松山英樹は攻めて3位 2季ぶりタイトルへ視界良好

<ゴルフ米男子ツアー:ファーマーズ・インシュアランスOP>最終日◇27日(日本時間28日)◇米カリフォルニア州・トーリーパインズGC(南コース7698ヤード、パー72)

6位で出た米ツアー5勝の松山英樹(26=LEXUS)は、通算16アンダーの3位で、17年8月に優勝したブリヂストン招待以来のトップ3入りを果たした。ショットが安定し、6バーディー、1ボギーで、大会自己最高位を記録し、復調気配を示した。ジャスティン・ローズ(英国)が、米ツアー通算10勝目を挙げた。今季米ツアー初戦のタイガー・ウッズ(米国)は20位だった。

    ◇    ◇    ◇

大歓声に包まれてフィニッシュした松山の顔に、充実感が広がった。6年連続の出場で大会自己最高となる3位。前日苦労したティーショットで安定感を取り戻し、グリーンを外したのは16番の1度だけ。ツアー屈指の難易度を誇る南コースで崩れることなく16アンダーにまでスコアを伸ばし、復調を世界にアピールした。「ティーショットが昨日より良かったので、フェアウエーから打てる分チャンスも多かった。流れを切らさず最後までできたかな」と納得した。

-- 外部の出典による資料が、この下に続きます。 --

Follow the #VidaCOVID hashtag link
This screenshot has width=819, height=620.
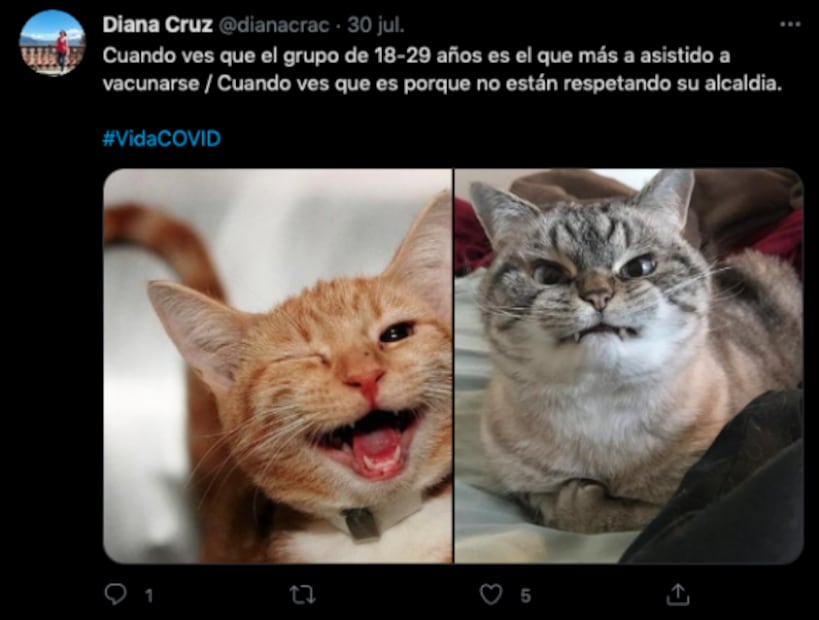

攻めの姿勢が戻ってきた。最終18番(パー5)。ティーショットを右のバンカーに入れた。グリーンまで230ヤードを残し、左前には池が広がる。刻むのか、それともピンを狙うのか。周囲が固唾(かたず)をのんで見守ったショットは、高く舞い上がりグリーンを捉え約5メートルにつけた。

イーグルこそ逃したが、きっちりバーディーを奪った。「いってみて失敗したら、頑張ってパーを取ろうかなというところでした。このコースでここまでうまくプレーできたのは初めて」と冷静に振り返った。

昨年、ケガなどの影響で未勝利に終わったことから、今年に入りスイングを見直した。「ティーショットとショートゲームが全然不安要素だらけ」と満足はしていないが、試行錯誤を重ねてきたことが実りつつある。「こうしたらいいんじゃないかなって思ったら、良い成績が出たので、すごくほっとしている」と話した。

調子を取り戻しつつある中で次戦は、16、17年に連覇した相性のいいフェニックス・オープン(31日開幕、米アリゾナ州)に出場予定だ。「ティーショットとパッティングがうまくいけば、チャンスはあると思うので頑張りたい」。2季ぶりのタイトルに向け、視界が開けてきた。